── Fragmento para leer ──

Hace tan solo un par de horas que he conocido la noticia de que el Papa Benedicto XVI renuncia a ejercer su cargo porque dice: “He de reconocer mi incapacidad para ejercer bien el ministerio”. Aquí copiar las palabras es un ejercicio de exactitud pues nadie puede pensar que no han sido muy bien meditadas antes de hacerlas públicas.
Me miro y me remiro y no salgo de mi asombro. Esta es práctica desconocida en la historia de la iglesia católica. Nada menos que 600 años desde el último caso. Y circunstancias favorables para que esta posibilidad, escondida en algún canon lleno de polvo, se hubiera ejercitado sobran: repasar la historia de tantos y tantos pontífices invita a pensar no solo en la renuncia sino en consecuencias mucho peores.
El último Papa se arrastraba casi literalmente y hasta mostraba su cara encendida de enfado por no poder casi ni balbucir unas simples palabras. Pero no cejó en el empeño hasta el último día.
¡Qué habrá visto el buen hombre para tener que tomar esta extraordinaria decisión!

───

* _Consigna de trabajo_
Reproduce sin cambios el pasaje del texto sobre la renuncia de Benedicto XVI que comienza en "Me miro y me" y termina en "el último día.".

── Datos disponibles ──

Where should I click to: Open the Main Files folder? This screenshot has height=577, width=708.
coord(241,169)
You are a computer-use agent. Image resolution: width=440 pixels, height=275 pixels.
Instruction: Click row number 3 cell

───

* _Solución del ejercicio_
Me miro y me remiro y no salgo de mi asombro. Esta es práctica desconocida en la historia de la iglesia católica. Nada menos que 600 años desde el último caso. Y circunstancias favorables para que esta posibilidad, escondida en algún canon lleno de polvo, se hubiera ejercitado sobran: repasar la historia de tantos y tantos pontífices invita a pensar no solo en la renuncia sino en consecuencias mucho peores.
El último Papa se arrastraba casi literalmente y hasta mostraba su cara encendida de enfado por no poder casi ni balbucir unas simples palabras. Pero no cejó en el empeño hasta el último día.